> **Try it**
Give again the lines from the line with "The width and height of the screenshot is (534, 260)." to the last line of the records, exactly and in full. Do not carry over any pictures.

> **Source material**
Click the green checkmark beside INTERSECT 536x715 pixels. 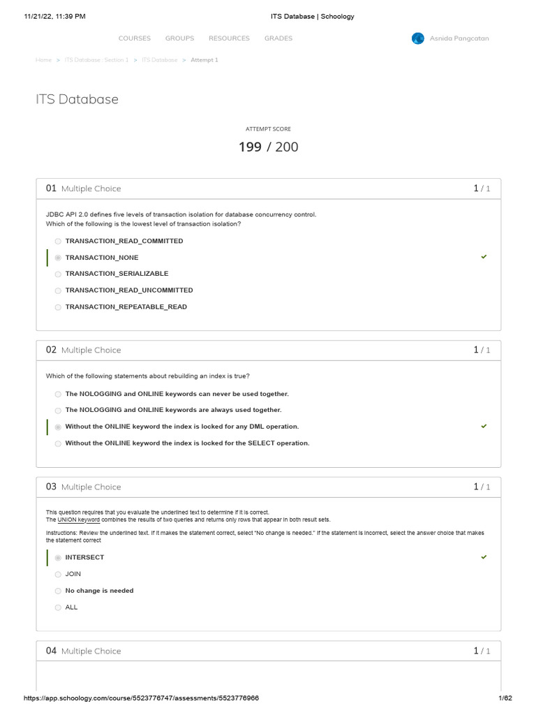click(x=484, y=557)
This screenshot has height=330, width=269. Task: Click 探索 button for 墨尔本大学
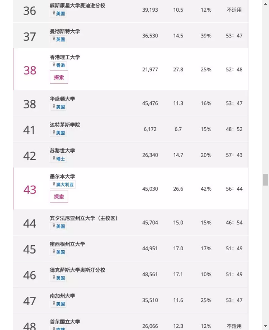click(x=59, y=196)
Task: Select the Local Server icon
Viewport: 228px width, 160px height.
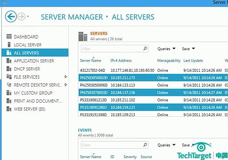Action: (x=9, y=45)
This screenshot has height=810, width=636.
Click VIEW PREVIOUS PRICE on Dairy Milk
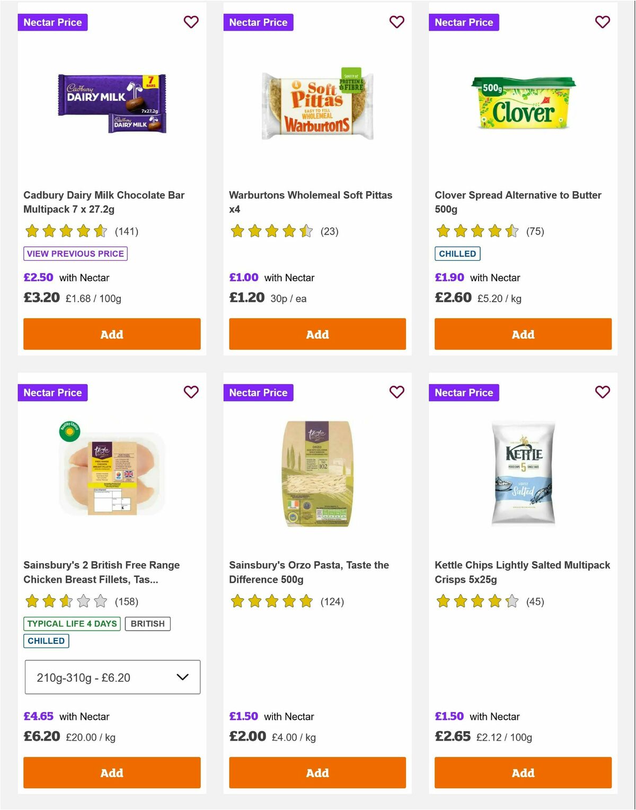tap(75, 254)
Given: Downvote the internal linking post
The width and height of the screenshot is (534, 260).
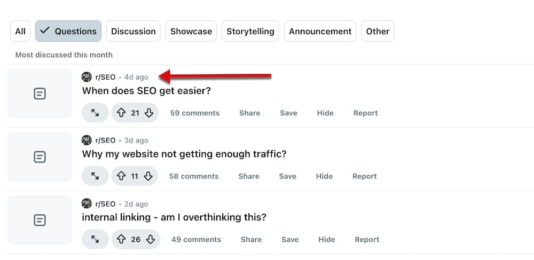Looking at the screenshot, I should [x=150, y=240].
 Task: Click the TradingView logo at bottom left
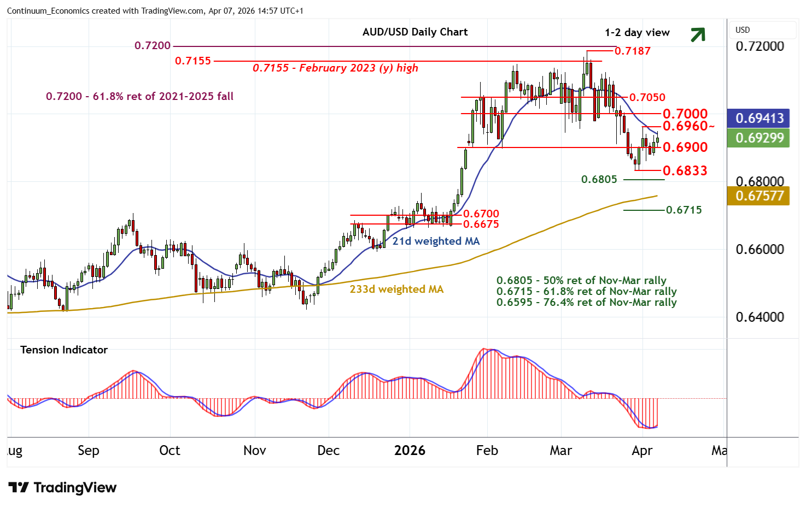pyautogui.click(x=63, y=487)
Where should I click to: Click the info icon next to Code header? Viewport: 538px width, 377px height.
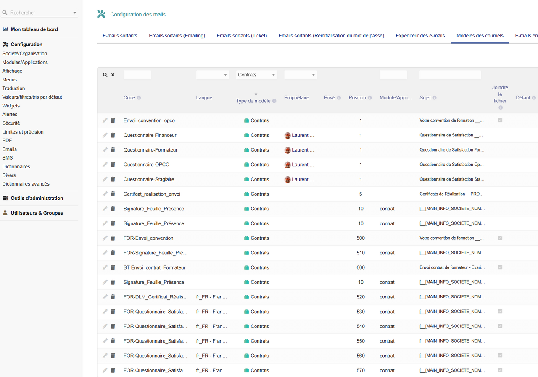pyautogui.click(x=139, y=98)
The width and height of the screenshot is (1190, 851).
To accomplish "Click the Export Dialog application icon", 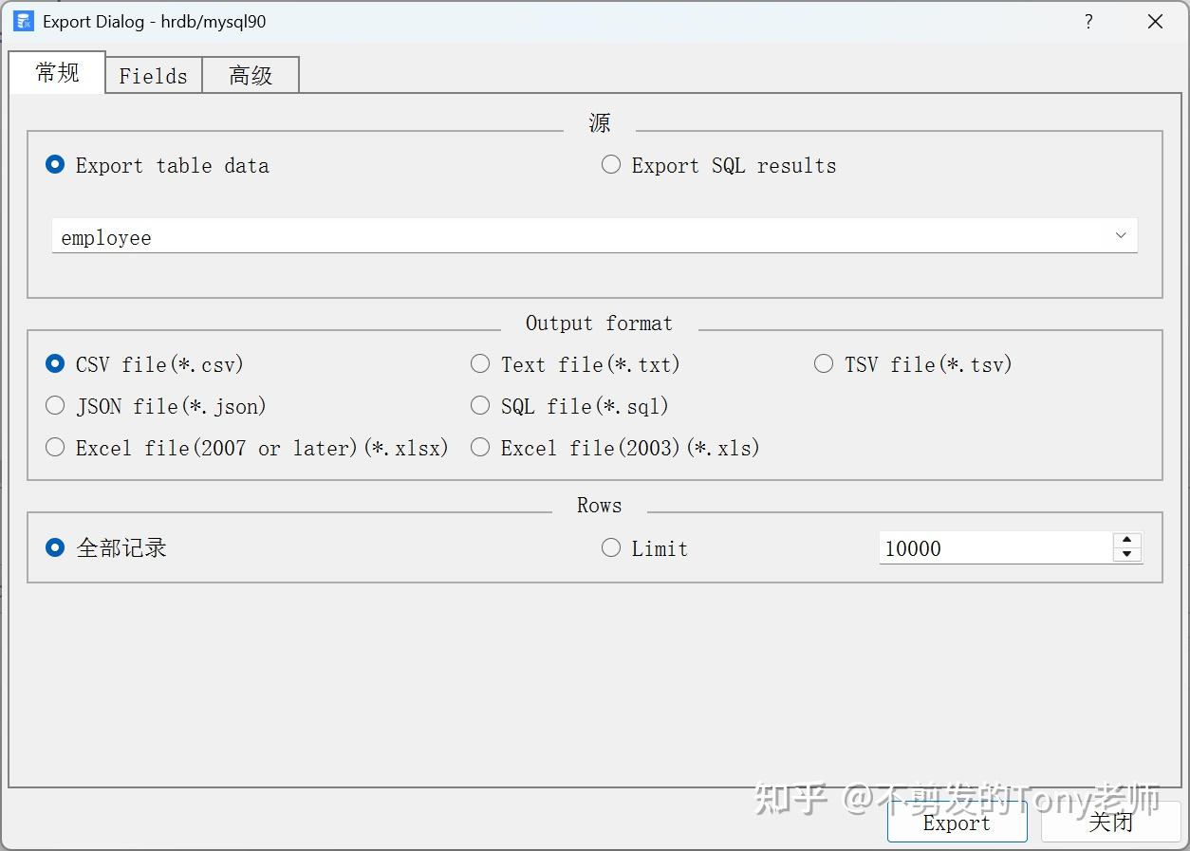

> **Written answer**
The width and height of the screenshot is (534, 260).
Looking at the screenshot, I should [x=150, y=240].
 Task: Click the TradingView logo at bottom left
pyautogui.click(x=63, y=487)
Where should I click to: Click the info icon next to Code header? Viewport: 538px width, 377px height.
pyautogui.click(x=139, y=98)
The width and height of the screenshot is (1190, 851).
To accomplish "Click the Export Dialog application icon", 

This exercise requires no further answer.